Maybe after Congress is done with the Wall Street gang, they can take care of the pikers in the universities.

Maybe the Doc and his Republican/conservative/libertarian pals can help them out, after the Republicans are finished with the financial crisis.

capeman said...

It occurs to me that maybe the president of Ohio State isn't causing a national crisis after all. If the president of Ohio State is such a problem, somebody in Ohio -- the Governor? the State Board? -- has the prerogative to replace the president. Maybe the good Doc should take this up with the Gov.

Lenny said...

Doc's obsession with Gordon Gee is getting downright creepy. I guess it's only natural that Doc would rage against the nearest research university. Isn't this about his fifth or sixth column attacking Gee.

Musta been hell to sit in Athens these past few decades and watch all the research money, prominence, National Academy memberships, Fulbrights and Guggenheims land just up the road. Meanwhile, the good Doc is sitting next to the phone like an ugly duckling on prom night waiting for the phone call that never came.

Oh well, in any event, it might be time for Gordon Gee to take out a restraining order on the Doc.

Lenny said...

capeman,

It must absolutely burn up the good doc that the Governor and Ohio's higher education chancellor absolutely love Gordon Gee and personally took a role in recruiting him back from Vanderbilt.

BTW, last time I checked Ohio State was financially solvent, sitting on a 2+ billion dollar endowment and had an athletic department that kicked back several million dollars per year into the university's general fund. The doc's institution was running annual operating deficits while cutting Olympic sports to pay for their football coach's salary.

Ken D. said...

The issue is not how much OSU executives are paid in absolute dollars. Rather the issue is all about transparency and oversight of public funds.

These mega research universities can't have it both ways. They want to be able to soak in hundreds of millions of dollars each year from State funds, Federal grants, healthcare, big pharma, endowment income, rising tuitions, etc., and at the same time they want to be implicitly trusted like the humble and poor state universities of old. They can't have it both ways.

Now we know how much some OSU execs make. Big deal!

How much money does the university have?

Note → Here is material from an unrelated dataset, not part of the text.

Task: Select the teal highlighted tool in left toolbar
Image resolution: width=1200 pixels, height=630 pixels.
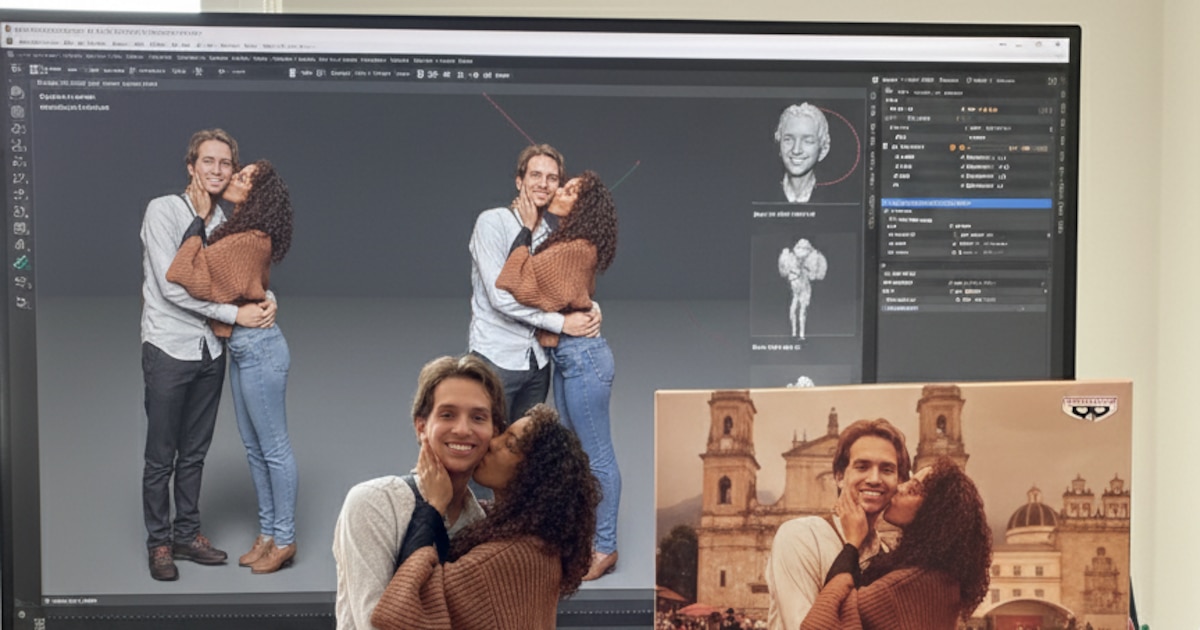Action: point(20,262)
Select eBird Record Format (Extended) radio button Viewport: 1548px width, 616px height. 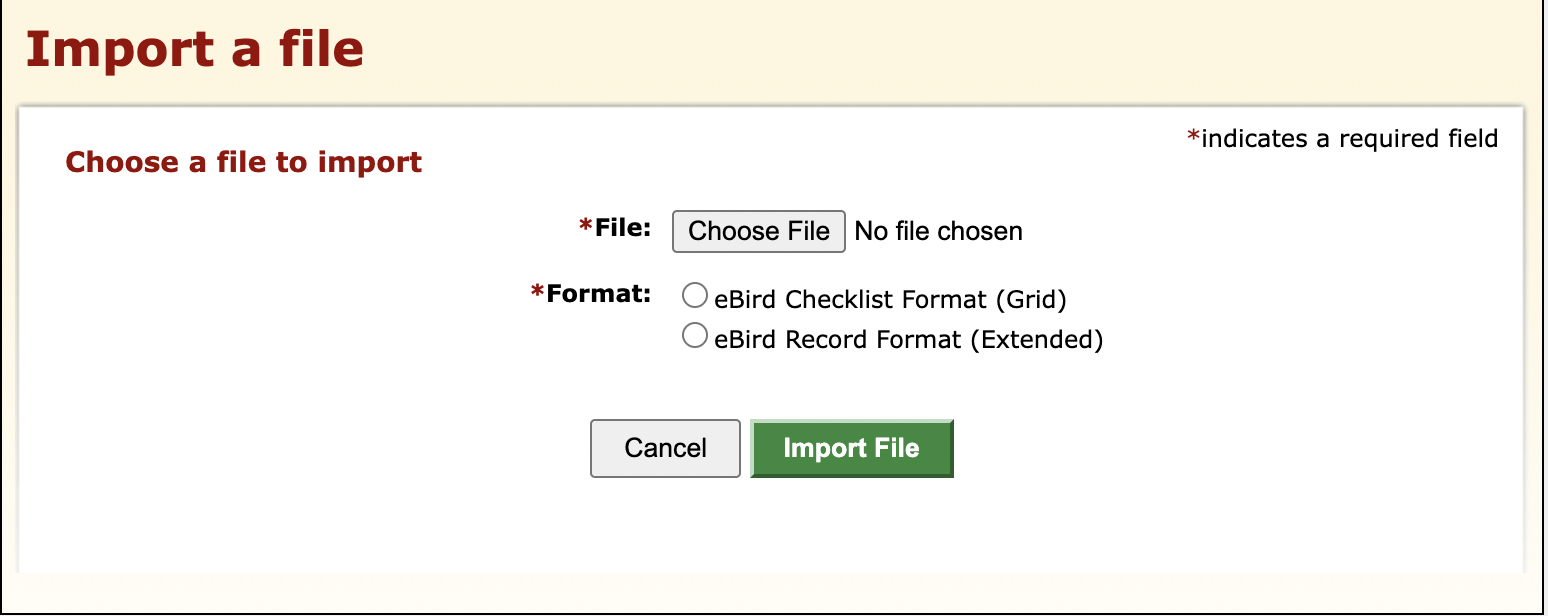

How much is spent on instruction? What other internal financial machinations don't we know about? What other side incomes do the university and its execs have, and where is the money going?

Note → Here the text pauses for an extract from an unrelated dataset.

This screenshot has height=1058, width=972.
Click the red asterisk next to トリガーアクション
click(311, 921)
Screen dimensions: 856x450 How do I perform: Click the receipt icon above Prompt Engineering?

Universities are extremely secretive about the workings of their internal financial activities. If they want to continue to enjoy the public trust, there needs to be more transparency and oversight. If they want to do private deals with industry, put those in separate corporate nonprofit entities. For their publicly-funded activities, their books and records should be opened up for public inspection.

capeman said...

Ken, you say:

"Universities are extremely secretive about the workings of their internal financial activities."

Actually, the information you ask for -- how much is spent on instruction, for example -- is readily available at least at public universities like Ohio State (or should be, at the direction of the state of Ohio). They have pretty standard accounting procedures, and with a little effort, they're not so hard to understand -- I'm not an accountant, and I learned about this stuff in a matter of hours.

Cowboy said...
This comment has been removed by the author.
capeman said...

cowboy -- thanks for your latest comment, as always with your consistently high level of lucidity, insight, and dignity.

I especially liked your reasoned response to my comment about accounting practices at public universities.